Die fabelhafte Welt der Amazon Storefronts

Mangelnde Sichtbarkeit macht Storefronts für Händler in der Praxis nutzlos

Aktuell gibt es nämlich genau einen Weg, wie man auf die Storefronts kommt: Man muss die Pressemeldung gelesen oder den dazu passenden TV-Spot gesehen haben (der im Übrigen in den USA, in Grossbritannien und in Deutschland beinahe gleich aussieht) und die dort kolportierte Webadresse amazon.de/storefronts in die Browserzeile oder ins Google-Suchfenster eintippen. Nur dann gelangt man zu den Händlerportraits.
Auf der Amazon-Startseite konnten wir keinen Hinweis auf den neuen Sub-Shop entdecken. Auch unter den Kategorie-Reitern sind die Storefronts nicht zu finden, nicht mal unter "Alle Kategorien". Und noch unverständlicher: Sogar wenn man über die Suchleiste (oder über Google) gezielt nach einem Händler sucht, der eine Storefront hat, findet man nur dessen Produkte - aber keinen Verweis auf sein Händlerportrait. Lediglich über den Produktdetailseiten des aktuellen Werbegesichts, der Manufaktur Liebevoll aus dem brandenburgischen Erkner, findet sich ein kleiner Hinweis zu ihrer Storefront.

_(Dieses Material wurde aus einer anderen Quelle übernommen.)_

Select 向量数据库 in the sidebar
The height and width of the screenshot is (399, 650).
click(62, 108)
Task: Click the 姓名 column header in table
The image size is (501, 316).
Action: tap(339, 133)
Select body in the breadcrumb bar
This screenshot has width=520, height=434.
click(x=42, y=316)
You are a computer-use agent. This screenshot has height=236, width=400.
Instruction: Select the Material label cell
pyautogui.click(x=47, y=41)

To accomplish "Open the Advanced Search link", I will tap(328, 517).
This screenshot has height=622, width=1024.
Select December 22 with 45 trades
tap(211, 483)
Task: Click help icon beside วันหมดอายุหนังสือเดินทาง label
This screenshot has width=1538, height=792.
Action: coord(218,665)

Sollte Amazon an der Sichtbarkeit seiner Storefronts also nicht noch nachbessern, liegt der Schluss nahe, den das britische Online-Portal proactiveinvestors.co.uk gezogen hat: Das neue Feature, so die Kollegen, nütze vornehmlich Amazon selbst. Denn die schön in Szene gesetzten Storefronts würden jene Händler dazu bewegen, ebenfalls auf Amazon zu verkaufen, die bisher vor der Anonymität des Marktplatzes zurückschreckten. Und nebenbei bessern die hübschen Bilder aus familiengeführten Manufakturen das Image des Marktplatzes etwas auf - da vergibt sogar der sonst eher kritische Mark Steier von Wortfilter das Prädikat "nett". Was die mitmachenden Händlern davon haben, ist fraglich - wenn der Kunde die Storefronts aufgrund der schlechten Sichtbarkeit einfach nicht entdeckt (weil er auf der Suche nach einem bestimmten Produkt kaum gezielt nach dem Interview des verkaufenden Händlers suchen dürfte), werden sie als reines Nice-To-Have kaum zum Geschäftserfolg beitragen.

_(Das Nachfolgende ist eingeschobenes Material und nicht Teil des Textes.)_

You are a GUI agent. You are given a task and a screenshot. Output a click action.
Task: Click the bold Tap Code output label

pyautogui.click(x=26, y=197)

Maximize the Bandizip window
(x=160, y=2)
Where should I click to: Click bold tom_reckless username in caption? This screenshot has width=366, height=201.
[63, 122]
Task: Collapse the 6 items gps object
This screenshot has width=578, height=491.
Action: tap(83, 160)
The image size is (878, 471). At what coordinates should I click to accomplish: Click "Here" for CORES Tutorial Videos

Schade um die eigentlich "nette" (um das Adjektiv endgültig totzureiten) Idee - schliesslich hat Amazon unter anderem mit dem KMU-Förderprogramm "Unternehmer/innen der Zukunft" bereits bewiesen, dass sich PR-Erfolg für Amazon und wirtschaftlicher Erfolg für die als Zugpferd vorgespannten Händler nicht ausschliessen müssen. Mit den Siegern aus dem Förderprogramm platzierte Amazon auch viele positive Berichte in den einschlägigen Medien und Händlergruppen - und produzierte gleichzeitig noch eine ganze Schar an überzeugten Amazon-Jüngern, die von ihrem Geschäftserfolg auf Amazon schwärmen. Angesichts dieses Erfolgs muss man sagen: Die Storefronts hätten vielleicht auch ein bisschen mehr Mühe verdient gehabt.